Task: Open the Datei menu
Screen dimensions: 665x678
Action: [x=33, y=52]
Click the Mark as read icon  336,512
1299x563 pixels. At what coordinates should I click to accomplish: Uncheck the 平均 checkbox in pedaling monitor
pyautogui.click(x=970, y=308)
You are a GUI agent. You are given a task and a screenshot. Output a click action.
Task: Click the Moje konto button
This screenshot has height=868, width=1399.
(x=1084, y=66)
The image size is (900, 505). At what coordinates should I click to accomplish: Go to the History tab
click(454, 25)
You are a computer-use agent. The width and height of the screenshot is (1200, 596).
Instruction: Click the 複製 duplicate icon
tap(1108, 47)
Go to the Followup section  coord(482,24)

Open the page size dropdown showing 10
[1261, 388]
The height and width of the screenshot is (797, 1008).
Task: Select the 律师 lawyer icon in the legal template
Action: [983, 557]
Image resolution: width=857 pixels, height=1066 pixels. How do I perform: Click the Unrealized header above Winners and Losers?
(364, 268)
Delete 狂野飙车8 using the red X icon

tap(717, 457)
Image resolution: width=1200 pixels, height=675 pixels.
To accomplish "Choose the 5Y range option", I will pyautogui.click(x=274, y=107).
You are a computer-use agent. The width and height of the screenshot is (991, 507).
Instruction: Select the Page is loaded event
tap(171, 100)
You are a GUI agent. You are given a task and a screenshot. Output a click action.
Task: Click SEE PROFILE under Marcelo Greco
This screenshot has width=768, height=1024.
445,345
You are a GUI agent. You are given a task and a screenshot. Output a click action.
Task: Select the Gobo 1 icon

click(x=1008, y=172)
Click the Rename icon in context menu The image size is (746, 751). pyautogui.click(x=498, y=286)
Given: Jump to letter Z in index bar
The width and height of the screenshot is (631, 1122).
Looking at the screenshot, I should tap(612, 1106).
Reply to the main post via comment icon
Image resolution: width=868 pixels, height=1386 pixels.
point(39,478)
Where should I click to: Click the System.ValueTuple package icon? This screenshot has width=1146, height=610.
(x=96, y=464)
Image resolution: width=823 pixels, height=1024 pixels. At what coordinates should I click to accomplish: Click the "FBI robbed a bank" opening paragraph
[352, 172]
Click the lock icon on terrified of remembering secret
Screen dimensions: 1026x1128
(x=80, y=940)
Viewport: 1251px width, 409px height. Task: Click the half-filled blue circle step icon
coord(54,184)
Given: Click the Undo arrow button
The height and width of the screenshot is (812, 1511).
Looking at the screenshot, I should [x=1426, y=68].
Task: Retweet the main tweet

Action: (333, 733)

■ YOUR ASSIGNMENT ■
Go through the data and show every line where "menu" occurs.

■ RESPONSE TO THIS TASK ■
Task: Open the Datei menu
Click the Rename icon in context menu The image size is (746, 751). pyautogui.click(x=498, y=286)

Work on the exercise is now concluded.